*** WORKING DATA ***
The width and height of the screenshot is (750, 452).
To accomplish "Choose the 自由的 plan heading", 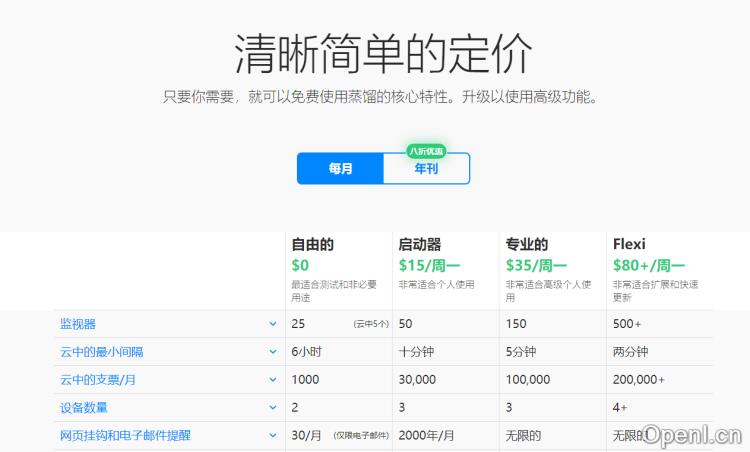I will [x=312, y=244].
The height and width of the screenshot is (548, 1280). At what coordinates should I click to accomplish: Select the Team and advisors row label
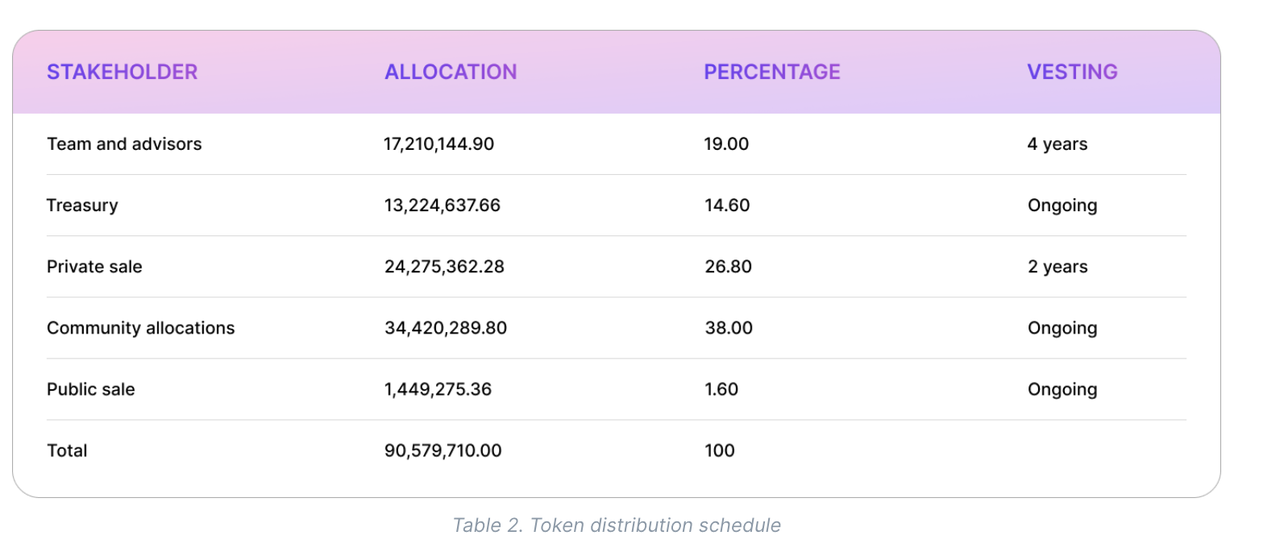point(124,144)
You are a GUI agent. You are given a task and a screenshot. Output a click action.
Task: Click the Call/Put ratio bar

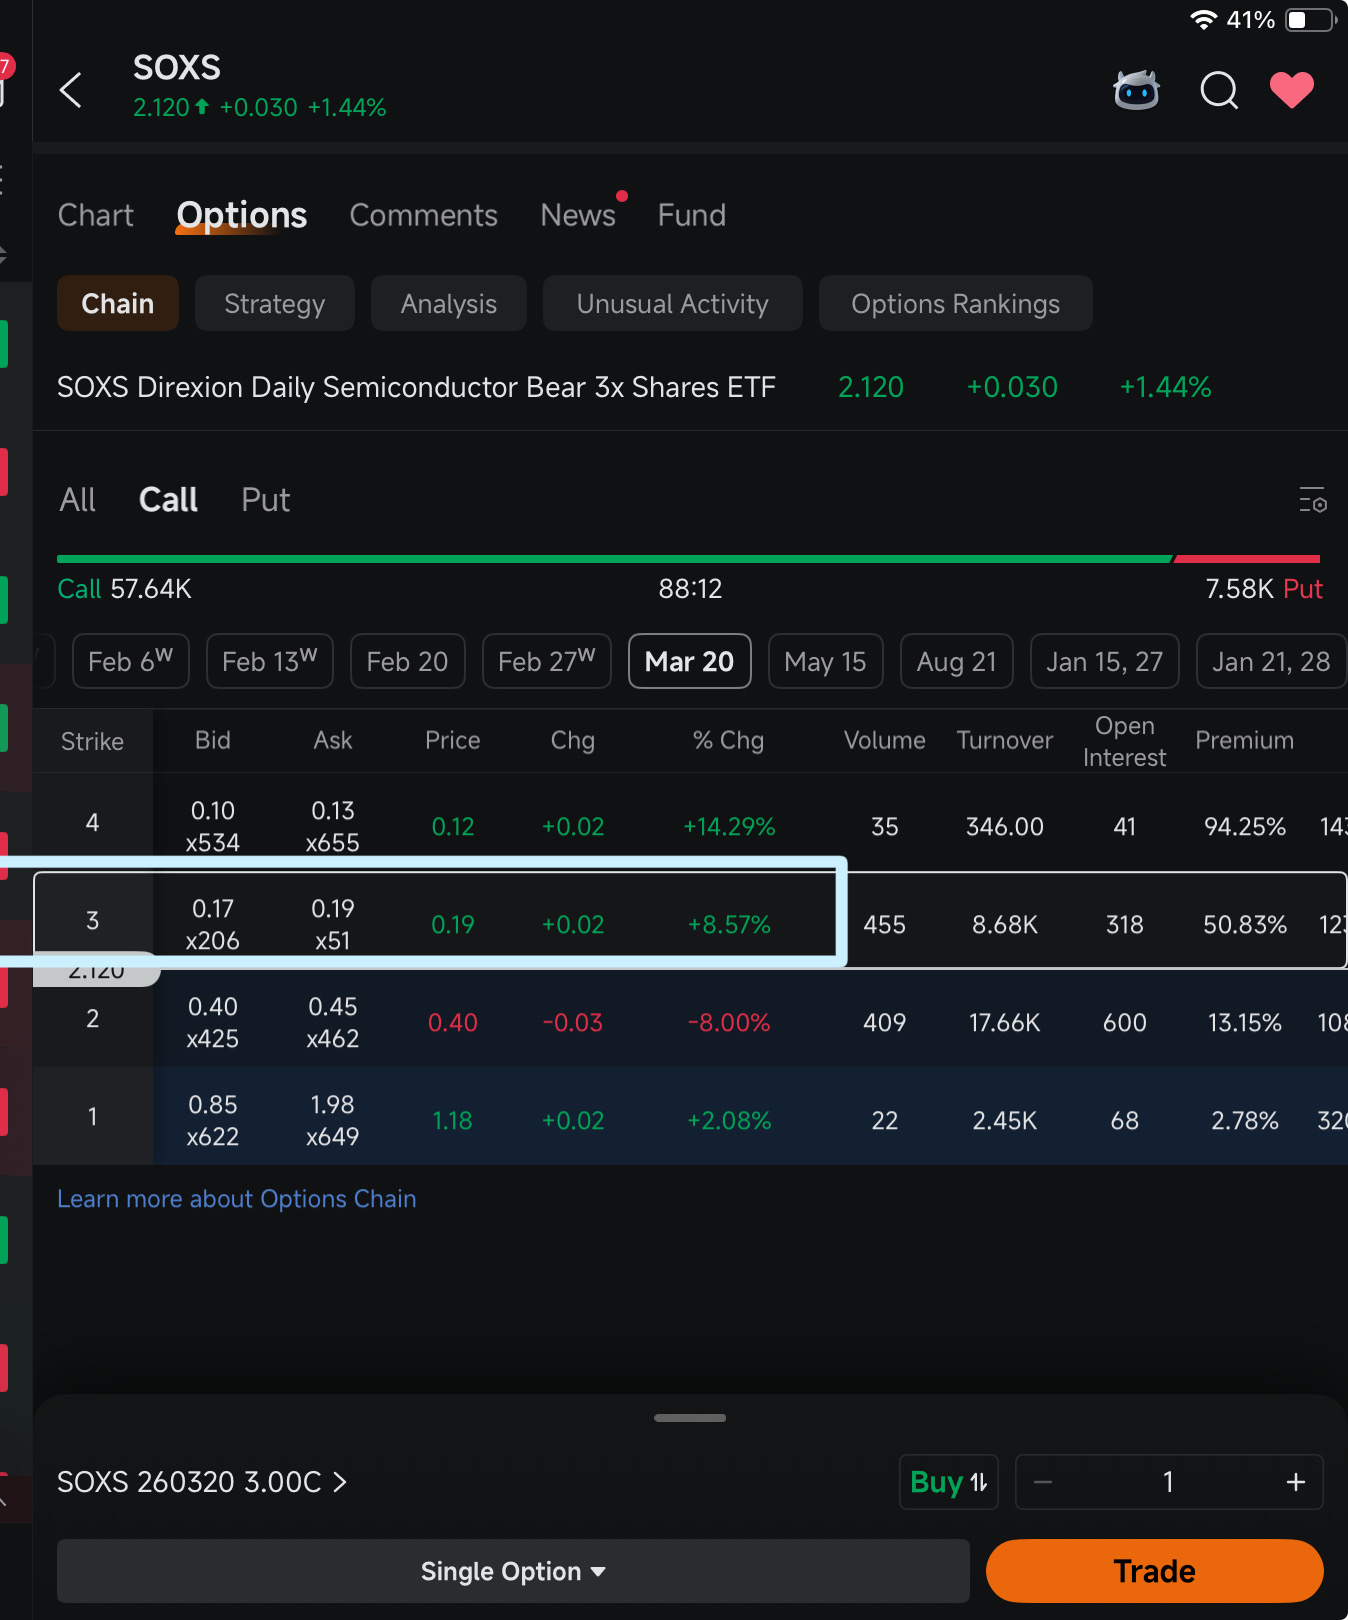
*** End of WORKING DATA ***
** WHAT TO DO **
Beginning at the line that holds "The height and" and ending with the last line of the entries, please set down each line exactly, leaving every picture out.

** ANSWER SECTION **
The height and width of the screenshot is (548, 1280). At what coordinates should I click to accomplish: Select the Team and advisors row label
point(124,144)
You are a GUI agent. You are given a task and a screenshot. Output a click action.
Task: Click the Call/Put ratio bar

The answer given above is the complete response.